* [Directions for this task]
Write out all the entries below without any change.
++++ Dataset entries
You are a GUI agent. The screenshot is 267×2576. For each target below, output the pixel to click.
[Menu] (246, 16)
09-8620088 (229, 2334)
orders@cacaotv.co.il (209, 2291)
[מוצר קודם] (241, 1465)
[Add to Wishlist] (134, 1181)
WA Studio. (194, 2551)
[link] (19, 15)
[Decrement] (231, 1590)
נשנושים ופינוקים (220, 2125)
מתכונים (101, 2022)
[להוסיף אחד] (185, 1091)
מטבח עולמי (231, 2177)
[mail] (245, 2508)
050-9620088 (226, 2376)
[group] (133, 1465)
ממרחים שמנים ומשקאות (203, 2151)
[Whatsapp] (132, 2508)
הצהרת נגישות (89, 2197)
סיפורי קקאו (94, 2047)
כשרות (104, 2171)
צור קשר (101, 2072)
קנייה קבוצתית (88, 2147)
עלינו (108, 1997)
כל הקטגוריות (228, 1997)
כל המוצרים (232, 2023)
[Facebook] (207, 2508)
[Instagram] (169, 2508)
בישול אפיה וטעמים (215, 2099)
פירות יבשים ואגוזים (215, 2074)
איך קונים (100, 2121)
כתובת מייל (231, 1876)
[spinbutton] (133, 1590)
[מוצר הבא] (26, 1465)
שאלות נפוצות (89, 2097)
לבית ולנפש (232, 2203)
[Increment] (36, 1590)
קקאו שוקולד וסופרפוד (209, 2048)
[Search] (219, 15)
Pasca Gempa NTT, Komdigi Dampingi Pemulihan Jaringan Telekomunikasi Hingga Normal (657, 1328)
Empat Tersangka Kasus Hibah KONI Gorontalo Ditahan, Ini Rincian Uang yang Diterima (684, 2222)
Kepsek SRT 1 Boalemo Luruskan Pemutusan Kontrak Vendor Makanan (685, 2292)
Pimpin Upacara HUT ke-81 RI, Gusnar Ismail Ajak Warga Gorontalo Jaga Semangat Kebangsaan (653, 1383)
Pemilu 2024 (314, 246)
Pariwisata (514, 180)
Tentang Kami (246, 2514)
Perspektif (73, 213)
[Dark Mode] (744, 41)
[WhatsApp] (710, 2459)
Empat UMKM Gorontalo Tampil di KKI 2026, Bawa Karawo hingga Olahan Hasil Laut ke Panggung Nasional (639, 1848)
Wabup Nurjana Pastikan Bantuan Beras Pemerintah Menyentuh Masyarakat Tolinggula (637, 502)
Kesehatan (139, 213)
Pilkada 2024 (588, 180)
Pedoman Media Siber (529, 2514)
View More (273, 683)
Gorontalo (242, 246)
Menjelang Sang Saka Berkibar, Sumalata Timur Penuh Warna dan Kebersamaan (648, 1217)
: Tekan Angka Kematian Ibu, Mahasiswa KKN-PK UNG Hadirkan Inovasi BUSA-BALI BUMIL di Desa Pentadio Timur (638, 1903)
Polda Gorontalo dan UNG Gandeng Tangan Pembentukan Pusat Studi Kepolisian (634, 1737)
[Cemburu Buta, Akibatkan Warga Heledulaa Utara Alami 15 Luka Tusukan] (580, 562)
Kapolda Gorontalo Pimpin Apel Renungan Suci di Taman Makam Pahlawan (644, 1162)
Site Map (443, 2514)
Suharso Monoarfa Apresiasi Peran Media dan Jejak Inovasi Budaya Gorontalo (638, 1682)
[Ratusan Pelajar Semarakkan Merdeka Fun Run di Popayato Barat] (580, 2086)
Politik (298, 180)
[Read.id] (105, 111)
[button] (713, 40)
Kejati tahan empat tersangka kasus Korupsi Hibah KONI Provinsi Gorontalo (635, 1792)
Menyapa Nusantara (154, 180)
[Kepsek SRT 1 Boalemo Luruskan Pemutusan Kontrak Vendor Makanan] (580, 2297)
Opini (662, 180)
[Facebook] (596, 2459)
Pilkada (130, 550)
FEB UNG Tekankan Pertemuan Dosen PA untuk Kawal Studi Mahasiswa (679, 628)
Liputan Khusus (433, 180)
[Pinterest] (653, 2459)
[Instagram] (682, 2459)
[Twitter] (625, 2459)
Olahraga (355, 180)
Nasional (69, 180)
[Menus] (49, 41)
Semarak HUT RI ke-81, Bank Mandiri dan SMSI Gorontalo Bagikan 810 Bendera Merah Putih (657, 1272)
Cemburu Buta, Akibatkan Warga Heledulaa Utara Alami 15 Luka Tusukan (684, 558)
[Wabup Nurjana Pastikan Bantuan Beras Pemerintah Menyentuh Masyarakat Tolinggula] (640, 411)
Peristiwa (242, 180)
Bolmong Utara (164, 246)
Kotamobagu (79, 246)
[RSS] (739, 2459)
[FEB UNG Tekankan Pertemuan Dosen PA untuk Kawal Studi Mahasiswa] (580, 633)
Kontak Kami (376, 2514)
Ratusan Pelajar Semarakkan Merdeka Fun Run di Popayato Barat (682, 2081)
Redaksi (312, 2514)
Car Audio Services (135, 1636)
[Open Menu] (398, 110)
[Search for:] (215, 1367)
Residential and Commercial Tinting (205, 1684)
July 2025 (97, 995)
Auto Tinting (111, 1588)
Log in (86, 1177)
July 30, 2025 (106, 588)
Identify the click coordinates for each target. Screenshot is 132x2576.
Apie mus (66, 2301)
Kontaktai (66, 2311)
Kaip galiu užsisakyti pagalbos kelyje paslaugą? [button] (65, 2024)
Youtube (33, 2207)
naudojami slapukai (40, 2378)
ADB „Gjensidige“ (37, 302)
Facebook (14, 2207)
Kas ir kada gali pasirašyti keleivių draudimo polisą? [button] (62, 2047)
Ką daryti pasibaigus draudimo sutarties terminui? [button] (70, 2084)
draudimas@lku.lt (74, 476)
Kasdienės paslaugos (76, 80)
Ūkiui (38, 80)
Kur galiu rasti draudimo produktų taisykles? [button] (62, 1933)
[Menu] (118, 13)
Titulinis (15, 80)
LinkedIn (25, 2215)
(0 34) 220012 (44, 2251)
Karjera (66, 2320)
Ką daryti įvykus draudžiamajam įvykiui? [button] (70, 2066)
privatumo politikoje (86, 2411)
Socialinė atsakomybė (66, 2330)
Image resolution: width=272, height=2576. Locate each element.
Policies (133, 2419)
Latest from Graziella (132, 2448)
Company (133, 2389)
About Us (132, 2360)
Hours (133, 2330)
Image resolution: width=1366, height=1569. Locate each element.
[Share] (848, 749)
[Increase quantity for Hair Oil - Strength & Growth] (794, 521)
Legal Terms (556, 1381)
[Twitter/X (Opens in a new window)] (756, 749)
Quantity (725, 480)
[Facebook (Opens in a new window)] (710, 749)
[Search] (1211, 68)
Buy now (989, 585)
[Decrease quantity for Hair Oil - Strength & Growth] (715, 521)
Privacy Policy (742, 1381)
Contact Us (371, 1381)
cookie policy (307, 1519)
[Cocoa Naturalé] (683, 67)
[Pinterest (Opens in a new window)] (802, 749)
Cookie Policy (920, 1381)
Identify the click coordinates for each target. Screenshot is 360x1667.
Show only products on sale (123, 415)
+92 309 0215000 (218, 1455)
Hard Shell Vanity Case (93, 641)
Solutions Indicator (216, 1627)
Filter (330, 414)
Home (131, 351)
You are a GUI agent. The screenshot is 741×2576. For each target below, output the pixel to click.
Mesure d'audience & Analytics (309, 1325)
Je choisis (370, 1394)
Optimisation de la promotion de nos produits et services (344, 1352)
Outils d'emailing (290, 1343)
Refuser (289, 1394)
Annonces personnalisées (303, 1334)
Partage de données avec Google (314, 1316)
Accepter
++++++++
* [Written solution]
You are a GUI agent. The screenshot is 267×2576. For each target below, output the pixel to click.
[Menu] (246, 16)
09-8620088 (229, 2334)
orders@cacaotv.co.il (209, 2291)
[מוצר קודם] (241, 1465)
[Add to Wishlist] (134, 1181)
WA Studio. (194, 2551)
[link] (19, 15)
[Decrement] (231, 1590)
נשנושים ופינוקים (220, 2125)
מתכונים (101, 2022)
[להוסיף אחד] (185, 1091)
מטבח עולמי (231, 2177)
[mail] (245, 2508)
050-9620088 (226, 2376)
[group] (133, 1465)
ממרחים שמנים ומשקאות (203, 2151)
[Whatsapp] (132, 2508)
הצהרת נגישות (89, 2197)
סיפורי קקאו (94, 2047)
כשרות (104, 2171)
צור קשר (101, 2072)
קנייה קבוצתית (88, 2147)
עלינו (108, 1997)
כל הקטגוריות (228, 1997)
כל המוצרים (232, 2023)
[Facebook] (207, 2508)
[Instagram] (169, 2508)
בישול אפיה וטעמים (215, 2099)
פירות יבשים ואגוזים (215, 2074)
איך קונים (100, 2121)
כתובת מייל (231, 1876)
[spinbutton] (133, 1590)
[מוצר הבא] (26, 1465)
שאלות נפוצות (89, 2097)
לבית ולנפש (232, 2203)
[Increment] (36, 1590)
קקאו שוקולד וסופרפוד (209, 2048)
[Search] (219, 15)
Pasca Gempa NTT, Komdigi Dampingi Pemulihan Jaringan Telekomunikasi Hingga Normal (657, 1328)
Empat Tersangka Kasus Hibah KONI Gorontalo Ditahan, Ini Rincian Uang yang Diterima (684, 2222)
Kepsek SRT 1 Boalemo Luruskan Pemutusan Kontrak Vendor Makanan (685, 2292)
Pimpin Upacara HUT ke-81 RI, Gusnar Ismail Ajak Warga Gorontalo Jaga Semangat Kebangsaan (653, 1383)
Pemilu 2024 (314, 246)
Pariwisata (514, 180)
Tentang Kami (246, 2514)
Perspektif (73, 213)
[Dark Mode] (744, 41)
[WhatsApp] (710, 2459)
Empat UMKM Gorontalo Tampil di KKI 2026, Bawa Karawo hingga Olahan Hasil Laut ke Panggung Nasional (639, 1848)
Wabup Nurjana Pastikan Bantuan Beras Pemerintah Menyentuh Masyarakat Tolinggula (637, 502)
Kesehatan (139, 213)
Pilkada 2024 (588, 180)
Pedoman Media Siber (529, 2514)
View More (273, 683)
Gorontalo (242, 246)
Menjelang Sang Saka Berkibar, Sumalata Timur Penuh Warna dan Kebersamaan (648, 1217)
: Tekan Angka Kematian Ibu, Mahasiswa KKN-PK UNG Hadirkan Inovasi BUSA-BALI BUMIL di Desa Pentadio Timur (638, 1903)
Polda Gorontalo dan UNG Gandeng Tangan Pembentukan Pusat Studi Kepolisian (634, 1737)
[Cemburu Buta, Akibatkan Warga Heledulaa Utara Alami 15 Luka Tusukan] (580, 562)
Kapolda Gorontalo Pimpin Apel Renungan Suci di Taman Makam Pahlawan (644, 1162)
Site Map (443, 2514)
Suharso Monoarfa Apresiasi Peran Media dan Jejak Inovasi Budaya Gorontalo (638, 1682)
[Ratusan Pelajar Semarakkan Merdeka Fun Run di Popayato Barat] (580, 2086)
Politik (298, 180)
[Read.id] (105, 111)
[button] (713, 40)
Kejati tahan empat tersangka kasus Korupsi Hibah KONI Provinsi Gorontalo (635, 1792)
Menyapa Nusantara (154, 180)
[Kepsek SRT 1 Boalemo Luruskan Pemutusan Kontrak Vendor Makanan] (580, 2297)
Opini (662, 180)
[Facebook] (596, 2459)
Pilkada (130, 550)
FEB UNG Tekankan Pertemuan Dosen PA untuk Kawal Studi Mahasiswa (679, 628)
Liputan Khusus (433, 180)
[Pinterest] (653, 2459)
[Instagram] (682, 2459)
[Twitter] (625, 2459)
Olahraga (355, 180)
Nasional (69, 180)
[Menus] (49, 41)
Semarak HUT RI ke-81, Bank Mandiri dan SMSI Gorontalo Bagikan 810 Bendera Merah Putih (657, 1272)
Cemburu Buta, Akibatkan Warga Heledulaa Utara Alami 15 Luka Tusukan (684, 558)
[Wabup Nurjana Pastikan Bantuan Beras Pemerintah Menyentuh Masyarakat Tolinggula] (640, 411)
Peristiwa (242, 180)
Bolmong Utara (164, 246)
Kotamobagu (79, 246)
[RSS] (739, 2459)
[FEB UNG Tekankan Pertemuan Dosen PA untuk Kawal Studi Mahasiswa] (580, 633)
Kontak Kami (376, 2514)
Ratusan Pelajar Semarakkan Merdeka Fun Run di Popayato Barat (682, 2081)
Redaksi (312, 2514)
Car Audio Services (135, 1636)
[Open Menu] (398, 110)
[Search for:] (215, 1367)
Residential and Commercial Tinting (205, 1684)
July 2025 (97, 995)
Auto Tinting (111, 1588)
Log in (86, 1177)
July 30, 2025 (106, 588)
Identify the click coordinates for each target. Screenshot is 132x2576.
Apie mus (66, 2301)
Kontaktai (66, 2311)
Kaip galiu užsisakyti pagalbos kelyje paslaugą? [button] (65, 2024)
Youtube (33, 2207)
naudojami slapukai (40, 2378)
ADB „Gjensidige“ (37, 302)
Facebook (14, 2207)
Kas ir kada gali pasirašyti keleivių draudimo polisą? [button] (62, 2047)
Ką daryti pasibaigus draudimo sutarties terminui? [button] (70, 2084)
draudimas@lku.lt (74, 476)
Kasdienės paslaugos (76, 80)
Ūkiui (38, 80)
Kur galiu rasti draudimo produktų taisykles? [button] (62, 1933)
[Menu] (118, 13)
Titulinis (15, 80)
LinkedIn (25, 2215)
(0 34) 220012 (44, 2251)
Karjera (66, 2320)
Ką daryti įvykus draudžiamajam įvykiui? [button] (70, 2066)
privatumo politikoje (86, 2411)
Socialinė atsakomybė (66, 2330)
Image resolution: width=272, height=2576. Locate each element.
Policies (133, 2419)
Latest from Graziella (132, 2448)
Company (133, 2389)
About Us (132, 2360)
Hours (133, 2330)
Image resolution: width=1366, height=1569. Locate each element.
[Share] (848, 749)
[Increase quantity for Hair Oil - Strength & Growth] (794, 521)
Legal Terms (556, 1381)
[Twitter/X (Opens in a new window)] (756, 749)
Quantity (725, 480)
[Facebook (Opens in a new window)] (710, 749)
[Search] (1211, 68)
Buy now (989, 585)
[Decrease quantity for Hair Oil - Strength & Growth] (715, 521)
Privacy Policy (742, 1381)
Contact Us (371, 1381)
cookie policy (307, 1519)
[Cocoa Naturalé] (683, 67)
[Pinterest (Opens in a new window)] (802, 749)
Cookie Policy (920, 1381)
Identify the click coordinates for each target. Screenshot is 360x1667.
Show only products on sale (123, 415)
+92 309 0215000 (218, 1455)
Hard Shell Vanity Case (93, 641)
Solutions Indicator (216, 1627)
Filter (330, 414)
Home (131, 351)
You are a GUI agent. The screenshot is 741×2576. For each target below, output the pixel to click.
Mesure d'audience & Analytics (309, 1325)
Je choisis (370, 1394)
Optimisation de la promotion de nos produits et services (344, 1352)
Outils d'emailing (290, 1343)
Refuser (289, 1394)
Annonces personnalisées (303, 1334)
Partage de données avec Google (314, 1316)
Accepter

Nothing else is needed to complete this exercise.